Dra. Débora Leite
Burnout: o esgotamento mental que cresce silenciosamente no ambiente de trabalho
Especialistas alertam para aumento dos casos de exaustão emocional e reforçam a importância do cuidado com a saúde mental
A rotina acelerada, a pressão constante por produtividade e a dificuldade em equilibrar vida pessoal e profissional têm provocado um problema cada vez mais comum entre trabalhadores: a síndrome de burnout. Reconhecido pela Organização Mundial da Saúde como um fenômeno relacionado ao trabalho, o transtorno vem crescendo de forma significativa nos últimos anos e preocupa especialistas da área da saúde mental.
Caracterizado pelo esgotamento físico e emocional, o burnout afeta pessoas submetidas a níveis elevados de estresse por longos períodos. Entre os principais sintomas estão cansaço extremo, irritabilidade, dificuldade de concentração, ansiedade, insônia e sensação constante de incapacidade.
Segundo a Organização Mundial da Saúde, o burnout está diretamente associado ao estresse ocupacional crônico que não foi administrado adequadamente. A síndrome apresenta três dimensões principais: exaustão emocional, distanciamento mental do trabalho e redução da eficiência profissional.
Especialistas afirmam que profissões com alta demanda emocional, como médicos, professores, enfermeiros, policiais e atendentes, estão entre as mais vulneráveis ao problema. No entanto, qualquer trabalhador pode desenvolver o transtorno quando submetido a jornadas excessivas, cobranças constantes e ambientes profissionais tóxicos.

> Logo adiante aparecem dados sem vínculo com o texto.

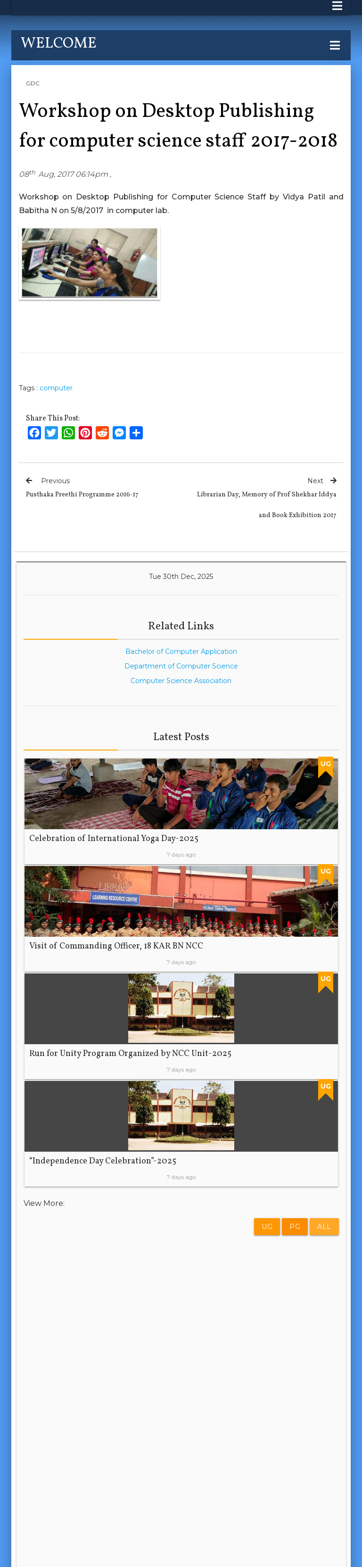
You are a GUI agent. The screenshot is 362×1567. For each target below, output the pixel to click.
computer (56, 388)
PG (294, 1226)
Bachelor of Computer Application (181, 651)
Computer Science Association (181, 680)
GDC (33, 83)
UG (267, 1226)
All (324, 1226)
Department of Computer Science (181, 666)
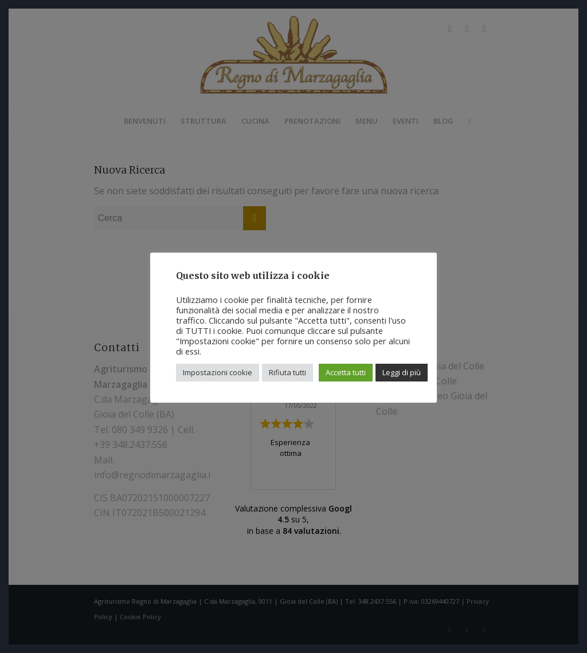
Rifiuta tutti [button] (287, 372)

Para a psicologia, o burnout não representa apenas um cansaço passageiro. O transtorno pode desencadear problemas mais graves, como depressão, transtornos de ansiedade e doenças físicas relacionadas ao estresse, incluindo hipertensão e distúrbios do sono.

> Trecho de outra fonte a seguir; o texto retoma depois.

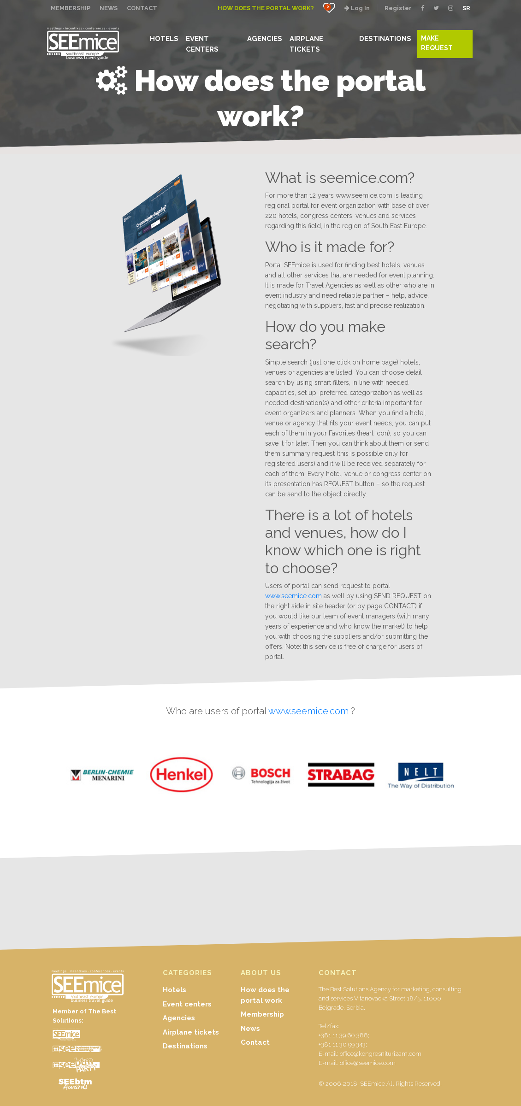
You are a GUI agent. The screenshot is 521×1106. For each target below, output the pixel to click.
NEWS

Além dos impactos individuais, o problema também afeta empresas e instituições. A queda na produtividade, o aumento de afastamentos e o crescimento do número de licenças médicas relacionadas à saúde mental têm gerado preocupação no setor corporativo.

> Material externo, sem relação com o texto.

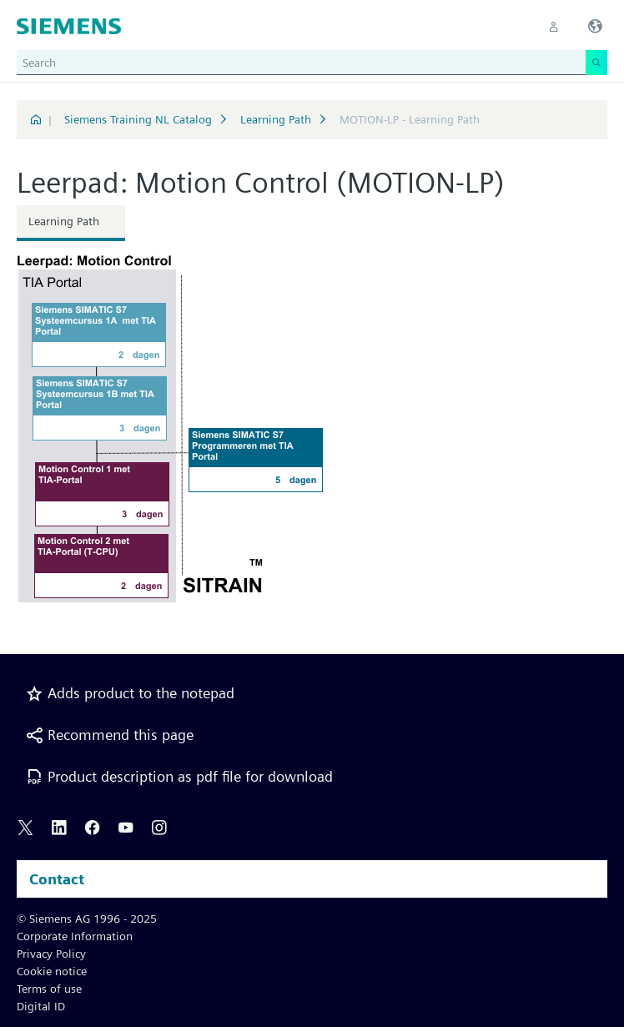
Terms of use (49, 988)
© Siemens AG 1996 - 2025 (87, 918)
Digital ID (41, 1006)
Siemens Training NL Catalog (138, 119)
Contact (56, 879)
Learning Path (275, 119)
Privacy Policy (51, 953)
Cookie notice (52, 971)
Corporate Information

Dados divulgados por instituições de saúde mostram que a discussão sobre saúde mental ganhou ainda mais relevância após a pandemia de COVID-19, período em que muitos trabalhadores enfrentaram sobrecarga emocional, insegurança profissional e mudanças bruscas na rotina.
De acordo com especialistas, prevenir o burnout exige mudanças tanto no comportamento individual quanto na cultura organizacional das empresas. Estabelecer limites, respeitar períodos de descanso, praticar atividades físicas e buscar apoio psicológico são algumas das medidas recomendadas.
As empresas também possuem papel importante nesse processo. Ambientes de trabalho mais saudáveis, programas de apoio emocional, redução de sobrecarga e valorização dos colaboradores podem contribuir significativamente para diminuir os casos de adoecimento mental.
Para profissionais da saúde, falar sobre burnout é essencial para combater preconceitos relacionados aos transtornos psicológicos e incentivar a busca por ajuda especializada. O cuidado com a saúde mental, afirmam os especialistas, deve ser tratado com a mesma importância dada à saúde física.
Referências
CARLOTTO, Mary Sandra. Síndrome de burnout: diferenças segundo níveis de ensino. Psico, Porto Alegre, v. 41, n. 4, p. 495-502, 2010.
MASLACH, Christina; LEITER, Michael P. The Truth About Burnout: How Organizations Cause Personal Stress and What to Do About It. San Francisco: Jossey-Bass, 1997.
Fundação Oswaldo Cruz. Burnout: o esgotamento profissional. Disponível em: Fiocruz. Acesso em: 14 maio 2026.
Ministério da Saúde. Saúde mental e síndrome de burnout. Disponível em: Ministério da Saúde do Brasil. Acesso em: 14 maio 2026.
Organização Mundial da Saúde. Burn-out an occupational phenomenon: International Classification of Diseases. Disponível em: Organização Mundial da Saúde. Acesso em: 14 maio 2026.